Covid-19 has changed profoundly how we deal with the world. That's why it's ironic to think that in Dictionary of the Undoing you call for slowness and the need for physical proximity, the spaces where one can be with others in a meaningful interaction in order to change political reality. How do you see that from this experience? What can technology and virtual world offer?

We all need, to some degree, tenderness, physical care, meaning, and a feeling of belonging. We also need to give. Indeed, most of the studies which have been done on happiness show that people who donate or help with their time and bodies feel much happier than those who do not. The internet offers a powerful hit of tribal belonging but it is not so great at the other things here. Nations are similar -- they might provide constructs, but sometimes they do not reach all the way down and touch us. So we need to do that locally. Turn off the distraction that pulls us into polarized pre-determined debates and do what we can in the world right in front of us. We need to reacquaint ourselves with where we are and who we live among. Sometimes, that is indeed not possible, due to disability, or danger; but in many cases it is right there, waiting for our care or capacity to create better spaces. Virtual technology can facility this -- make it easier to figure out how and where to meet. But ultimately, as COVID-19 is making clear, we want to be somewhere together -- not on a zoom call.

Your new book Tales of Two Planets scheduled for August is the anthology of texts written by writers from developed and developing world and it discusses climate change. What can you tell us about it?

It's a book that relies upon the idea above -- that we need to look at the world in front of us, to fathom how to live in it with any kind of ethical integrity -- but it hopes to create a broader global collective out of that activity. So there are writers in the book writing from the Himalayas, Iceland, Brazil and Burundi -- and many places in between -- describing how the climate crisis is being felt where they are right now.
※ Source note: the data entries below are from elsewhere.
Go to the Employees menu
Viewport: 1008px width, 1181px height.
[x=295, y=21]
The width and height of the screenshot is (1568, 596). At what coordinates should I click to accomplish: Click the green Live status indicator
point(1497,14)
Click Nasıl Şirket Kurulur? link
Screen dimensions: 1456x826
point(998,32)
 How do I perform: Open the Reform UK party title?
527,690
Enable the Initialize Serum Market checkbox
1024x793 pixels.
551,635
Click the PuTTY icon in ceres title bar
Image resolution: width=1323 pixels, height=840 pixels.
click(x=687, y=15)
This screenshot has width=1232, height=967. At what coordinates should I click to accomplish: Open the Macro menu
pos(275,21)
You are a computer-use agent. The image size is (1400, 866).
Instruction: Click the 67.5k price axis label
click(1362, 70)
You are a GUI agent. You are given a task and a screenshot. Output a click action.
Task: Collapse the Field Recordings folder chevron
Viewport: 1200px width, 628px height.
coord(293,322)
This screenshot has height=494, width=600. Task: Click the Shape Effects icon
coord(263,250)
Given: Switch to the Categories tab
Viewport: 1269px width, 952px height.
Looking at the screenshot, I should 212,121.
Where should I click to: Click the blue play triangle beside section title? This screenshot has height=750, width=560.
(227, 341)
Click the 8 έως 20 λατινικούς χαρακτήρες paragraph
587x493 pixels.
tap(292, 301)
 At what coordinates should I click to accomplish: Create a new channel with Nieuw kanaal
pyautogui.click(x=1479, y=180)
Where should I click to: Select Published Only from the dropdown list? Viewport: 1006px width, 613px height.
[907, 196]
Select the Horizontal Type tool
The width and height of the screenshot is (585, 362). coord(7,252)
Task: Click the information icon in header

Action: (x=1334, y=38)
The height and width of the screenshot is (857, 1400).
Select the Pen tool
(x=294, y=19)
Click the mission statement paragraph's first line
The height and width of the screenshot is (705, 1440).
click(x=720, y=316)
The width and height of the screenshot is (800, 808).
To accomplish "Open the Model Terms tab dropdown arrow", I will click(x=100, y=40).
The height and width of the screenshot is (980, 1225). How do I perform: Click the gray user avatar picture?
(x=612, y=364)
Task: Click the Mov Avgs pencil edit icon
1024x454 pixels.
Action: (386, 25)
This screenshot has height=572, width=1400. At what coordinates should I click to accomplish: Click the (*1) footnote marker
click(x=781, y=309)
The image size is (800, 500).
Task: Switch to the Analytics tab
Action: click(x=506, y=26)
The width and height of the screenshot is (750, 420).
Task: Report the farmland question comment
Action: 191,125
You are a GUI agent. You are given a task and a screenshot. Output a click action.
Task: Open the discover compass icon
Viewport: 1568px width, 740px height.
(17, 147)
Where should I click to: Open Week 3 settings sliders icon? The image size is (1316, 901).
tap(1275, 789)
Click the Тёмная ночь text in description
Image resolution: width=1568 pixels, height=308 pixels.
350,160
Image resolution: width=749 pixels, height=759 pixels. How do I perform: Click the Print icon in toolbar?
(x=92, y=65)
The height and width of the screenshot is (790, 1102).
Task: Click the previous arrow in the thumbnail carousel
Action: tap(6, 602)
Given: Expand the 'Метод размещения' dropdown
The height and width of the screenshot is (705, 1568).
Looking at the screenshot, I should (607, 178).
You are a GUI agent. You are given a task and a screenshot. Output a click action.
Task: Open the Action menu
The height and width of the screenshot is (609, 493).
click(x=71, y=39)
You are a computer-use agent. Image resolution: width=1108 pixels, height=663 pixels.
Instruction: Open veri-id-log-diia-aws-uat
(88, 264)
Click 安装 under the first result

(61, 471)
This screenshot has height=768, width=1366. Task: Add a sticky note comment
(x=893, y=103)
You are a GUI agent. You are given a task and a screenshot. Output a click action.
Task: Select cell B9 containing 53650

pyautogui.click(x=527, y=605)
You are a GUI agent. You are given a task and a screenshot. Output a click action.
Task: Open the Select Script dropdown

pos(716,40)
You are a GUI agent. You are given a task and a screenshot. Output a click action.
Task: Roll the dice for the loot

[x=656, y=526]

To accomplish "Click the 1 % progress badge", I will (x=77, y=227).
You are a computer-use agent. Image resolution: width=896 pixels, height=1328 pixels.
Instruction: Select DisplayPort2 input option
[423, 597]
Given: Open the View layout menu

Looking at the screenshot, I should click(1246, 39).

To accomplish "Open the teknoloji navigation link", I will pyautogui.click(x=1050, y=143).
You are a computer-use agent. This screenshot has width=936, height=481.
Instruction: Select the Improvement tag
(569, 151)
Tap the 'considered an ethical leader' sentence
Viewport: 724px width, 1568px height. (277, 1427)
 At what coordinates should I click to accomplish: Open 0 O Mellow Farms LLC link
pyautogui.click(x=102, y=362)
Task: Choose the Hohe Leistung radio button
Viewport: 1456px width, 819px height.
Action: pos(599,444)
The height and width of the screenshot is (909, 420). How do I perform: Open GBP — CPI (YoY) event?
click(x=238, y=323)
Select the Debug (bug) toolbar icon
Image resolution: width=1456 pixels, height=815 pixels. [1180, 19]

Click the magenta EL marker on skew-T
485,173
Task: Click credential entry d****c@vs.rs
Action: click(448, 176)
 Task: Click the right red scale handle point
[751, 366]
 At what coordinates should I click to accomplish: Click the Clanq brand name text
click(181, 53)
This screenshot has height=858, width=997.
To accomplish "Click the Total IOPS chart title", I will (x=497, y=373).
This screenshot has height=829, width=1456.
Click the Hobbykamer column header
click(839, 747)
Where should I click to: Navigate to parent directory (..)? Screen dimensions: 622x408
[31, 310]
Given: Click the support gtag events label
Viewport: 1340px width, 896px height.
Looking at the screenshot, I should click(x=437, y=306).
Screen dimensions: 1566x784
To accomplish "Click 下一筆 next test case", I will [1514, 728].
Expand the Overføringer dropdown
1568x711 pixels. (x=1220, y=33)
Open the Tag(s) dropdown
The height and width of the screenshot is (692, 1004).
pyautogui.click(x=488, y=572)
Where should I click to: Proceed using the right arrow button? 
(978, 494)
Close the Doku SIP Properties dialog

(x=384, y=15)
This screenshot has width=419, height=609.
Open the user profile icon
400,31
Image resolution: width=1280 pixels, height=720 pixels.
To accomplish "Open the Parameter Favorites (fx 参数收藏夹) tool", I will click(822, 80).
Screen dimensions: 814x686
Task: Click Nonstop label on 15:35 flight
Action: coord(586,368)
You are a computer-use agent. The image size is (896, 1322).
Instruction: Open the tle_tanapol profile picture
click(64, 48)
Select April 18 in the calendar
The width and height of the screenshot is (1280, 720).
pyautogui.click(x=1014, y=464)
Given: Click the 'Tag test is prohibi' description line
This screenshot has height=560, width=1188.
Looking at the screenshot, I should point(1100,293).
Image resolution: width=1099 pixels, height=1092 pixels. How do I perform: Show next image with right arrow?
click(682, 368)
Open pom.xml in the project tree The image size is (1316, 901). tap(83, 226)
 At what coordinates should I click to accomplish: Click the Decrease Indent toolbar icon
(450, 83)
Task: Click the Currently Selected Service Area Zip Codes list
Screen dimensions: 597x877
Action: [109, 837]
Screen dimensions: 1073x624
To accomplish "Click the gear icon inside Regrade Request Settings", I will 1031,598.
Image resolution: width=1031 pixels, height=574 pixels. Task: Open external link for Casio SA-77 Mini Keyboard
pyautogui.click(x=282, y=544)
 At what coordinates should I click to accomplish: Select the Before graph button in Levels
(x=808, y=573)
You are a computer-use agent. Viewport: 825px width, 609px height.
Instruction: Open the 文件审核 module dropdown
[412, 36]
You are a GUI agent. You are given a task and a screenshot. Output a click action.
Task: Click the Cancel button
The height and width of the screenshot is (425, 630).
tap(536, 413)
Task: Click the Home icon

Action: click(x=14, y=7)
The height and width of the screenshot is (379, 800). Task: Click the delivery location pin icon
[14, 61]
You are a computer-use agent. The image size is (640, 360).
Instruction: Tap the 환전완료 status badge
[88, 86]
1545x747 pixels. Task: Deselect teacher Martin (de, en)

Across these tales many similarities begin to appear. You'll notice how corruption often stands in the way of making true change - whether it’s Beirut or America.

Across the stories, in Kenya or Argentina, there's also a contempt within societies at poverty, even as the poor stand to suffer from this climate crisis. In other words, the climate crisis will only increase the gap between haves and have nots. Finally, though, you might also see that a communitarian spirit lies right between the crust of power and disfunction; how people have always helped each other, never more so in times of need. My hope is that people leave the book with that idea. That it is up to us to do something, as so many governments have washed their hands before a catastrophe that will effect us all -- and it can be avoided still, just.


John Freeman (born 1974) is an American writer and a literary critic. He was the editor of the literary magazine Granta until 2013, the former president of the National Book Critics Circle, and his writing has appeared in almost 200 English-language publications around the world, including The New York Times Book Review, The Los Angeles Times, The Guardian, and The Wall Street Journal.